Unità e libertà per la sfida della evangelizzazione che significa “darsi” nella comunione della salvezza di cui la Chiesa è sacramento. Papa Francesco celebra la seconda messa in Ecuador e lo fa pensando a quella indipendenza che da il nome al parco dove sono riunite centinaia di migliaia di persone. E la gente applaude sentendo questo parallelo tra la preghiera per l’unità e la voglia di libertà. Ma senza la passione per l’altro, per la libertà che porta Cristo, per la evangelizzazione, non si ottiene la fine dei conflitti.
Canti e musica in stile inca, costumi che ricordano la storia del paese, il sole nonostante le nuvole, e la festa degli ecuadoregni. Il Papa usa il pastorale di legno d’ulivo, l’altare è decorato con centinaia di migliaia di rose, e la casula è decorata con i disegni tipici di un poncho.
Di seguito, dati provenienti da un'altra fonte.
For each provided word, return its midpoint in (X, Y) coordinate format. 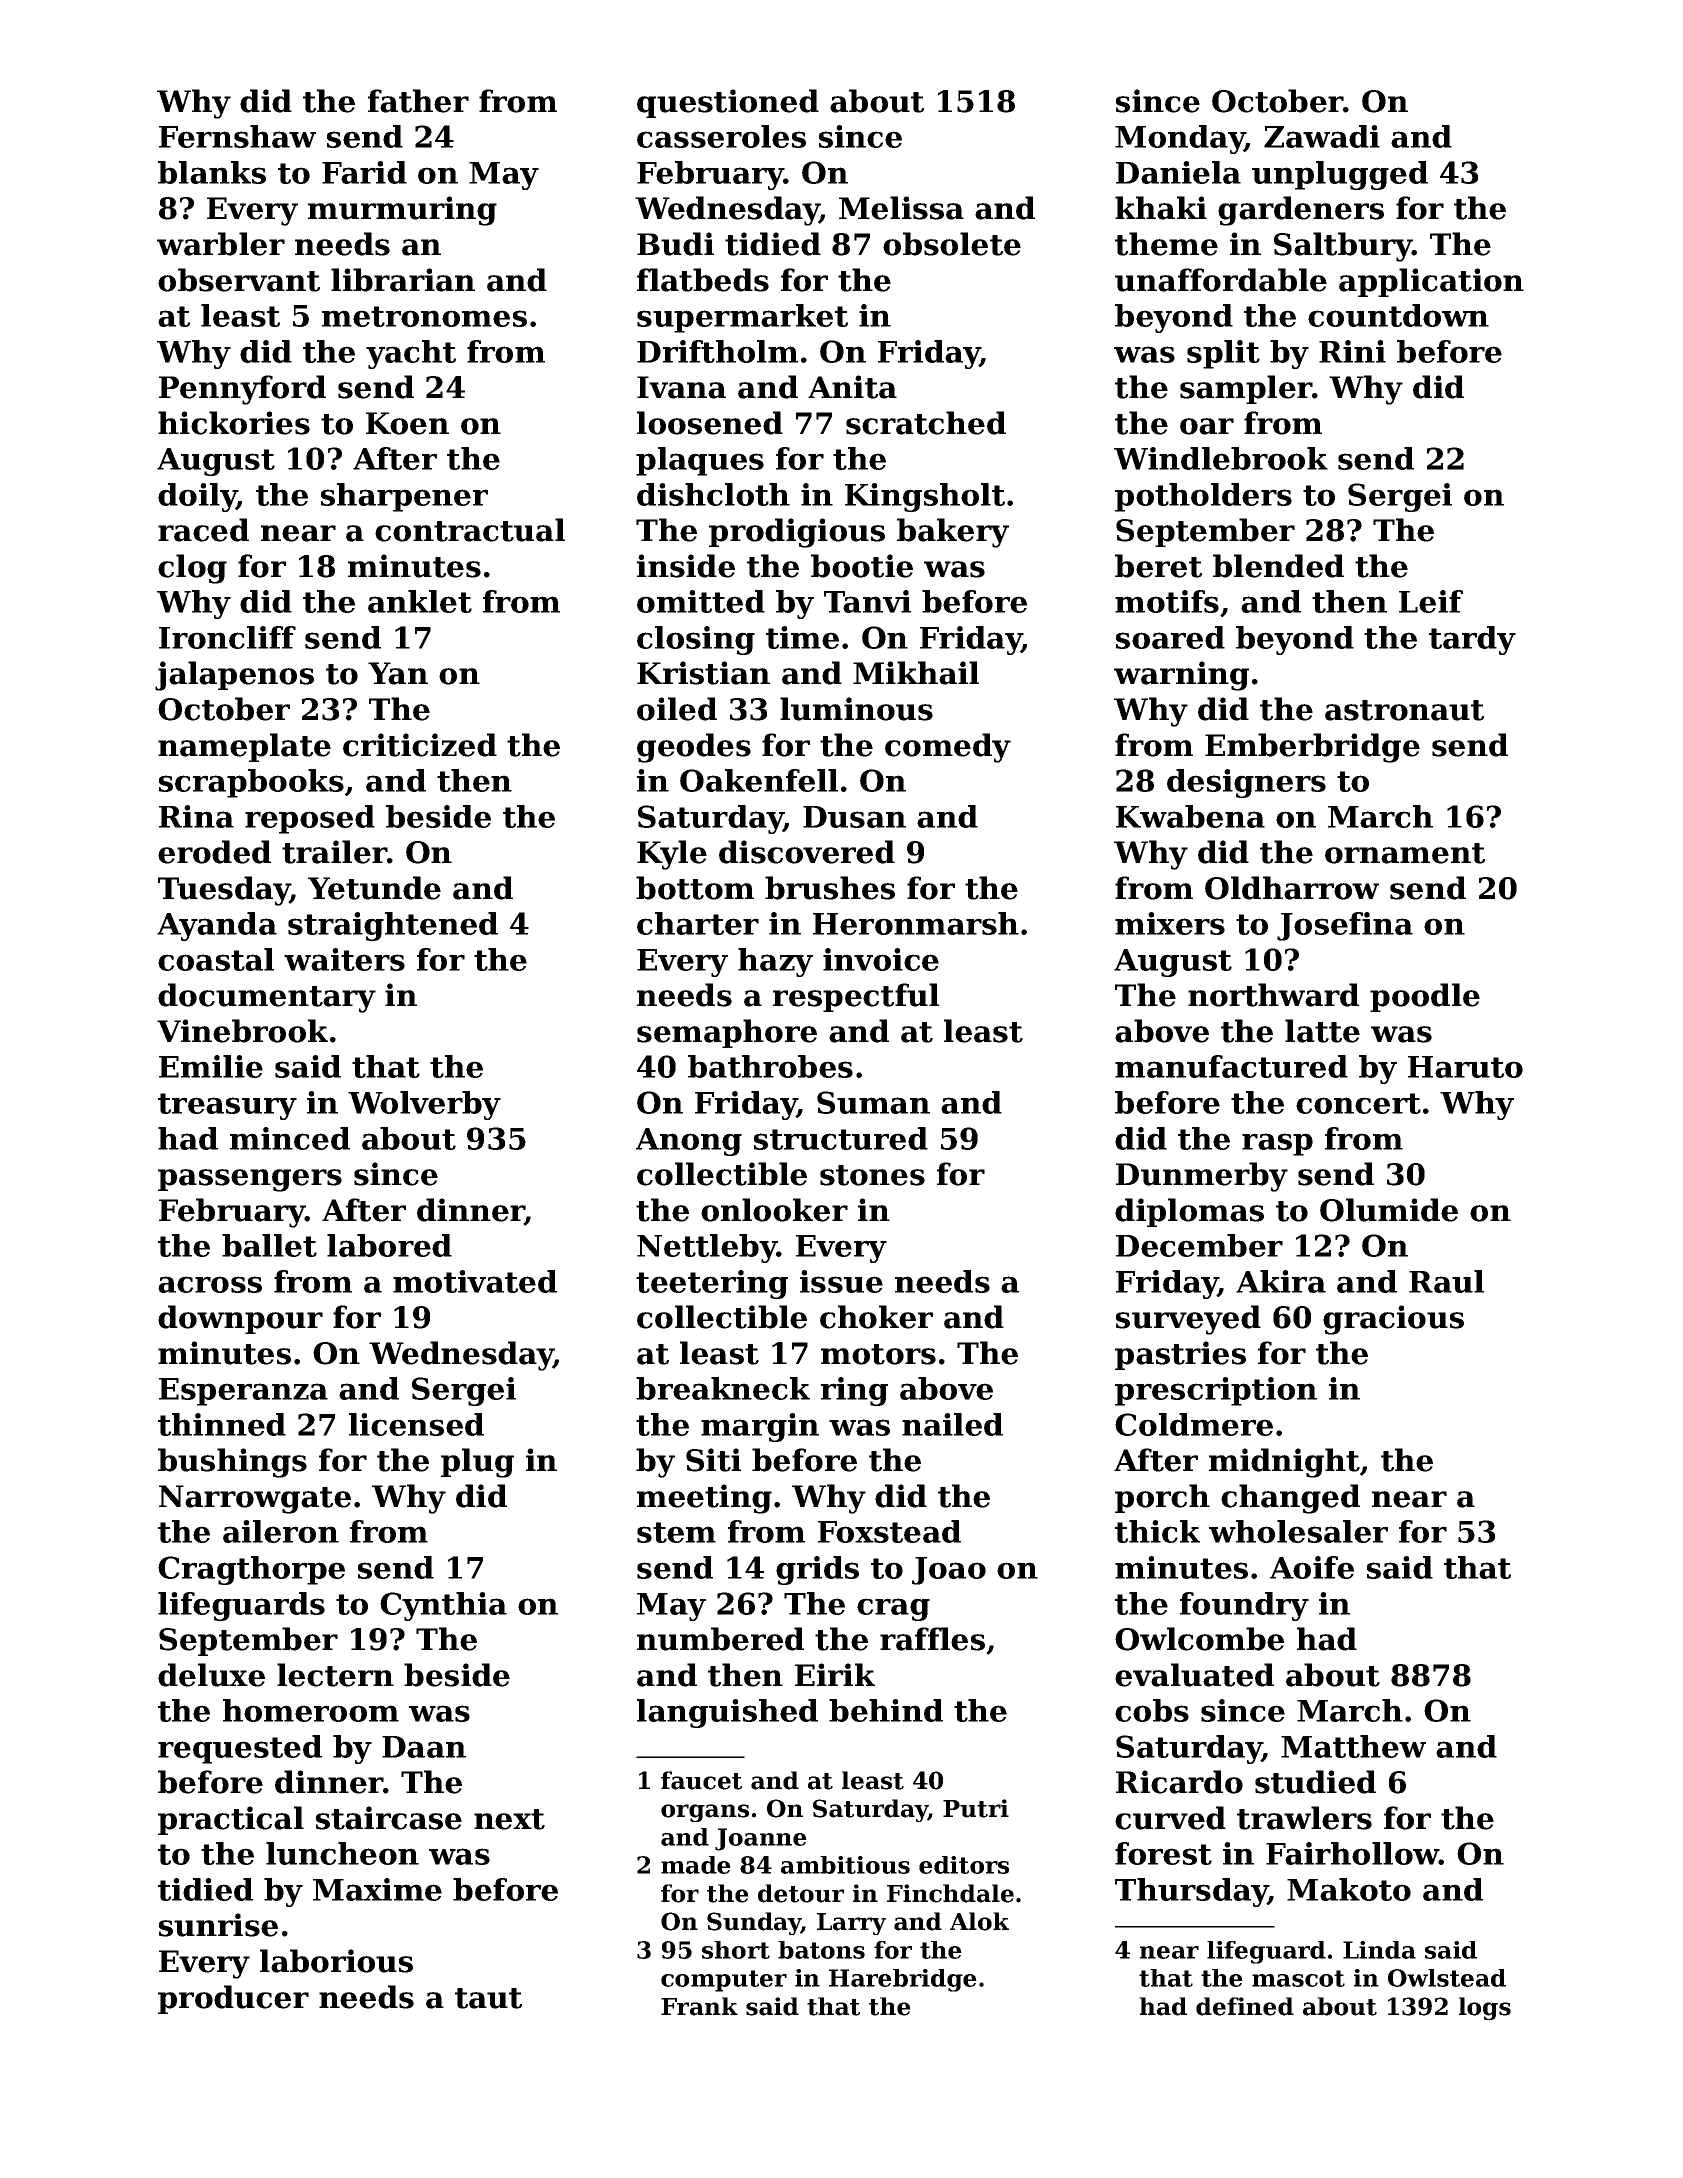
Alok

Gesù, la preghiera per la unità e invia i discepoli, ma in quel momento “il Signore sperimenta nella propria carne il peggio di questo mondo, che ama comunque alla follia: intrighi, sfiducia, tradimento, però non si nasconde, non si lamenta.” Un esperienza che gli uomini fanno ogni giorno. Ma guerre e violenza, divisione e odio “sono manifestazioni di quel “diffuso individualismo” che ci separa e ci pone l’uno contro l’altro frutto della ferita del peccato nel cuore delle persone, le cui conseguenze si riversano anche sulla società e su tutto il creato.”
Ecco il mondo al quale siamo inviati: “la nostra risposta non è fare finta di niente, sostenere che non abbiamo mezzi o che la realtà ci supera. La nostra risposta riecheggia il grido di Gesù e accetta la grazia e il compito dell’unità.”
Ritorna al grido della indipendenza il Papa “decisivo solo quando lasciò da parte i personalismi, l’aspirazione ad un’unica autorità, la mancanza di comprensione per altri processi di liberazione con caratteristiche diverse, ma non per questo antagoniste.”